Frank Weitenkampf (13 April 1866 - August 23, 1962) was an American authority on engraving and chief of the art and print departments at the New York Public Library (NYPL), where his papers are archived.

==Biography==
Weitenkampf was born at 132 Broome Street in New York City, where he studied for two years at the Art Students' League. He worked for the New York Public Library for 61 years, starting in 1881 as a page at the Astor Library, then leading the NYPL Art Department, and finally serving as Curator of Prints from 1921 until his retirement in 1942. At the NYPL, he arranged continuous exhibitions of carefully selected prints, and he also did considerable art propaganda work in disseminating information concerning prints through the press.
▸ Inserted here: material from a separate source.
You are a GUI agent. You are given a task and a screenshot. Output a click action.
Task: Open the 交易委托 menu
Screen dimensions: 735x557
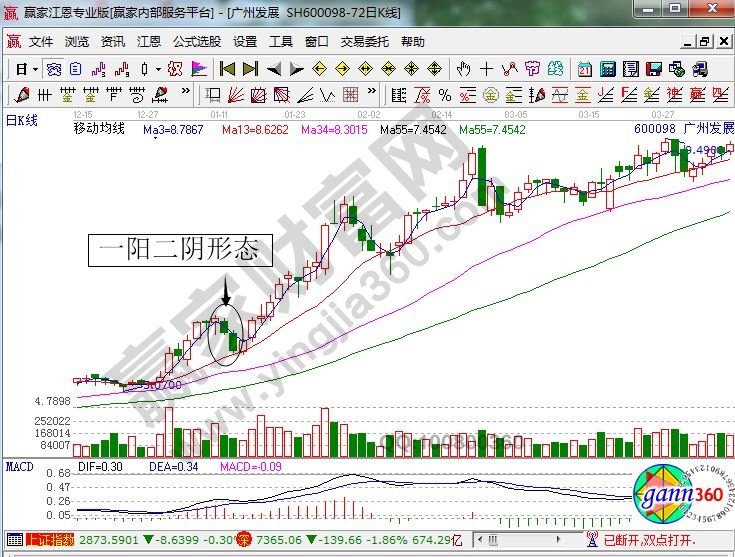point(365,42)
Weitenkampf gained recognition as one of the foremost authorities on engraving in the United States. In 1914, New York University gave him the degree of L.H.D. He was also a member of New York's Grolier Club and Andiron Club.

==Selected works==
Weitenkampf prepared many pamphlets cataloging and describing prints and contributed to various encyclopedias, among them the New International Encyclopedia, and to the Standard Dictionary. Among his other publications are:

- A bibliography of William Hogarth, by Frank Weitenkampf ("Frank Linstow White"), Cambridge, Library of Harvard University, 1890.
- How to appreciate prints, by Frank Weitenkampf, New York, Moffat, Yard & company, 1908.
- How to appreciate prints, by Frank Weitenkampf, London, Grant Richards, 1909.
- American graphic art, by F. Weitenkampf, New York, H. Holt and Company, 1912.
- Wood-engraving to-day, New York Public Library, 1917.
- American graphic art, by F. Weitenkampf, New York, The Macmillan Company, 1924.
- Famous prints, masterpieces of graphic art reproduced from rare originals, with an introduction and critical notes by Frank Weitenkampf, New York, C. Scribner's sons, 1926.
- The illustrated book, by Frank Weitenkampf, Cambridge, Harvard University Press, 1938.
- A century of political cartoons; caricature in the United States from 1800 to 1900, by Allan Nevins and Frank Weitenkampf, New York, C. Scribner's Sons, 1944.
- Manhattan kaleidoscope, New York, C. Scribners Sons; London, C. Scribner's Sons, Ltd., 1947.